▶ **GIVEN RECORDS**
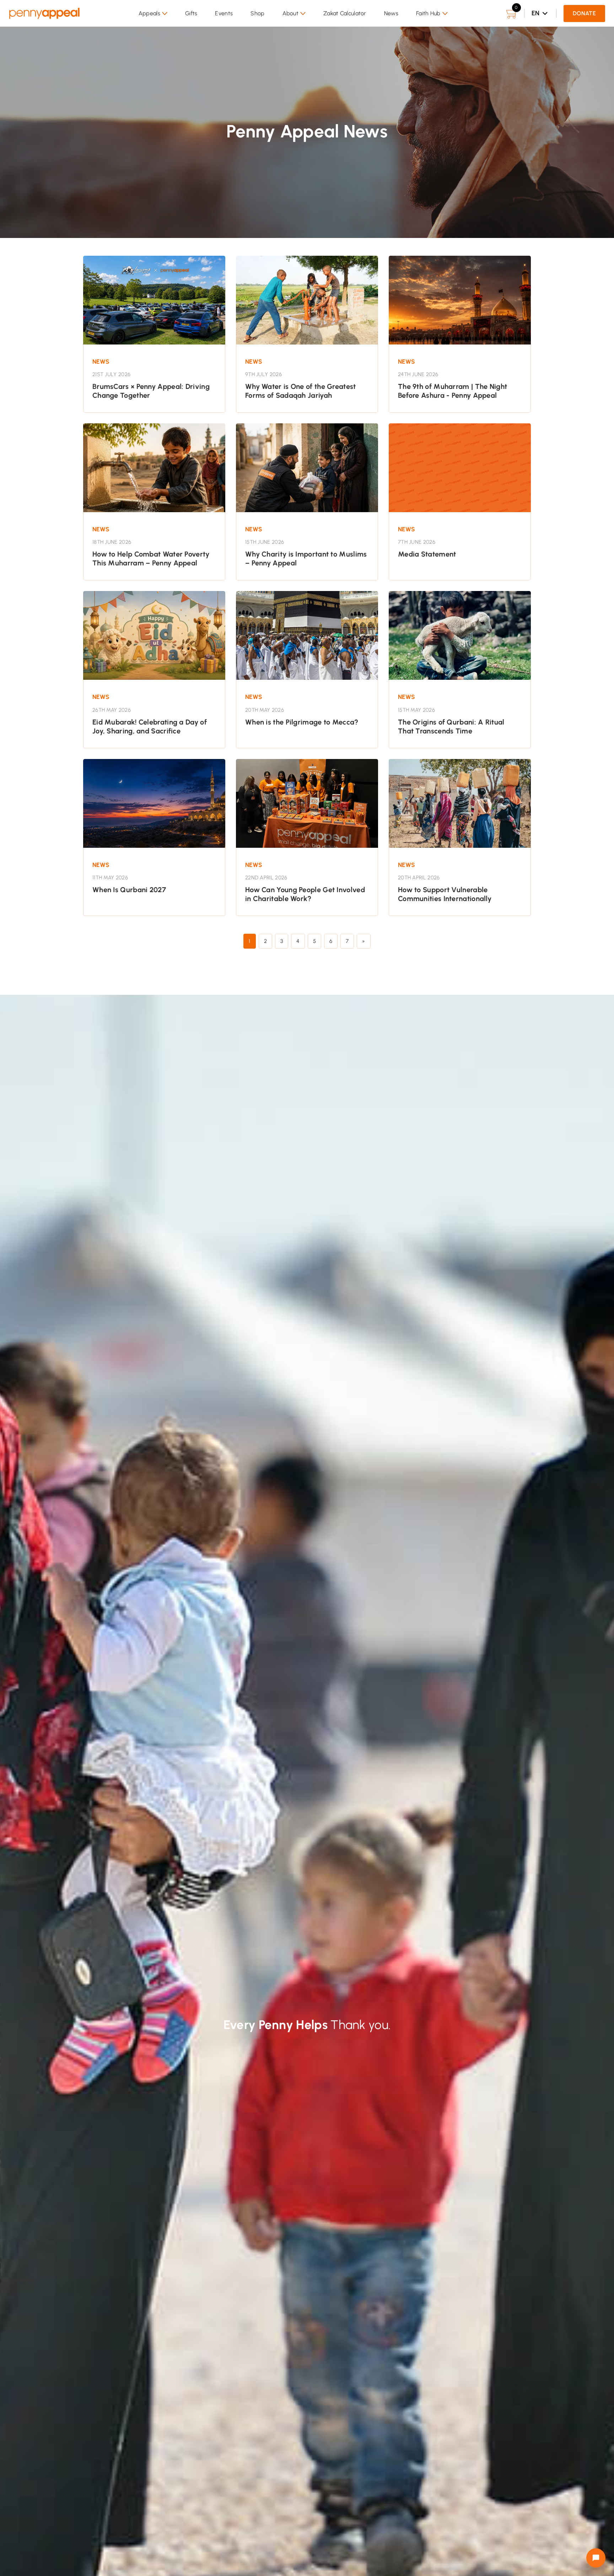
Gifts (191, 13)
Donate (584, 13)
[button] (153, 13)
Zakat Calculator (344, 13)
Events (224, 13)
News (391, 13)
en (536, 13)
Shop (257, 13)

▶ **WORK INSTRUCTIONS**
Should any entry above carry a picture, omit it and repeat everything else word for word.

▶ **OUTPUT FOR THIS EXERCISE**
Gifts (191, 13)
Donate (584, 13)
[button] (153, 13)
Zakat Calculator (344, 13)
Events (224, 13)
News (391, 13)
en (536, 13)
Shop (257, 13)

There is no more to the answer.